(Text block begins)

Thursday, April 16, 2015
YOLO COUNTY NEWS
99 CENTS

We must work on gun laws, mental health

By
From page A12 | September 20, 2013 |

The issue: Navy Yard killer gave early signs of trouble

Last December, after a deranged gunman killed 20 first-graders and six adults at Sandy Hook Elementary School in Newtown, Conn., the National Rifle Association was ready with a solution.

Said Wayne LaPierre, CEO of the NRA, “The only thing that stops a bad guy with a gun is a good guy with a gun.”

ON MONDAY, a bad guy with a shotgun relieved two good guys, professional security guards, of their handguns and went on a killing rampage at the Washington Navy Yard.

Before police ended the shooting spree and the shooter’s life, Aaron Alexis, 34, had ended the lives of 12 people, some while they were eating breakfast in the courtyard cafeteria of the supposedly secure facility.

Like many mass killers, Alexis, in retrospect, gave telltale warning signs of trouble to come, but these appear to have been missed or rationalized away. His career as a Navy reservist was cut short when he was discharged after nearly four years for general misconduct — reportedly insubordination, absenteeism and disorderly conduct. The Navy Reserve did him a favor by granting him an honorable discharge in January 2011. A general discharge is a red flag to employers.

Alexis had friends, unlike many mass murderers, and they said he was never without a gun.

(Text block ends)
(Collected data begins)

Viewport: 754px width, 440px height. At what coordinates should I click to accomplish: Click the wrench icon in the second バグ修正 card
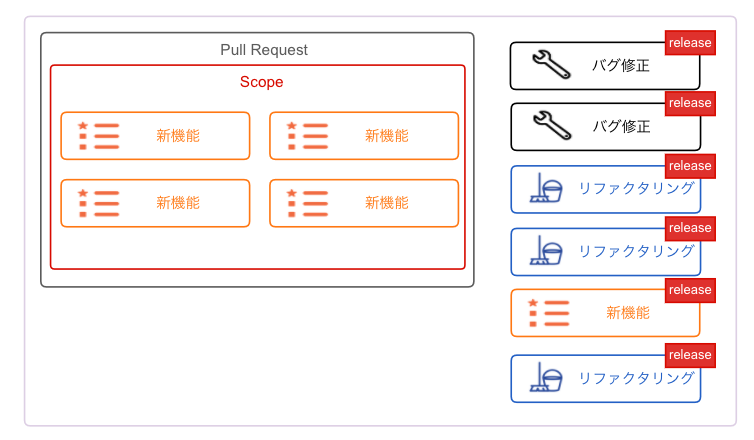pyautogui.click(x=552, y=126)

(Collected data ends)

→ Task instructions: Repeat the passage of the gun laws editorial word for word, from "Last December, after" up to and including "supposedly secure facility.". The lines above come from a separate source and have nothing to do with the editorial.

→ Written solution:
Last December, after a deranged gunman killed 20 first-graders and six adults at Sandy Hook Elementary School in Newtown, Conn., the National Rifle Association was ready with a solution.

Said Wayne LaPierre, CEO of the NRA, “The only thing that stops a bad guy with a gun is a good guy with a gun.”

ON MONDAY, a bad guy with a shotgun relieved two good guys, professional security guards, of their handguns and went on a killing rampage at the Washington Navy Yard.

Before police ended the shooting spree and the shooter’s life, Aaron Alexis, 34, had ended the lives of 12 people, some while they were eating breakfast in the courtyard cafeteria of the supposedly secure facility.